# Task description
Please arrange the lines below into a numbered list, leaving out any blank lines.

* START Data section *

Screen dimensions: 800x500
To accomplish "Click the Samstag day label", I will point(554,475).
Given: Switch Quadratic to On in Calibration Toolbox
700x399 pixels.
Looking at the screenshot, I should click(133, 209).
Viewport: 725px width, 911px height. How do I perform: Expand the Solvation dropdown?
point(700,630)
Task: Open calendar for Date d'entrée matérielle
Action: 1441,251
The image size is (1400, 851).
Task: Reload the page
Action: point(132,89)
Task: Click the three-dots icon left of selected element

* END Data section *

# Exercise answer
1. Screen dimensions: 800x500
2. To accomplish "Click the Samstag day label", I will point(554,475).
3. Given: Switch Quadratic to On in Calibration Toolbox
4. 700x399 pixels.
5. Looking at the screenshot, I should click(133, 209).
6. Viewport: 725px width, 911px height. How do I perform: Expand the Solvation dropdown?
7. point(700,630)
8. Task: Open calendar for Date d'entrée matérielle
9. Action: 1441,251
10. The image size is (1400, 851).
11. Task: Reload the page
12. Action: point(132,89)
13. Task: Click the three-dots icon left of selected element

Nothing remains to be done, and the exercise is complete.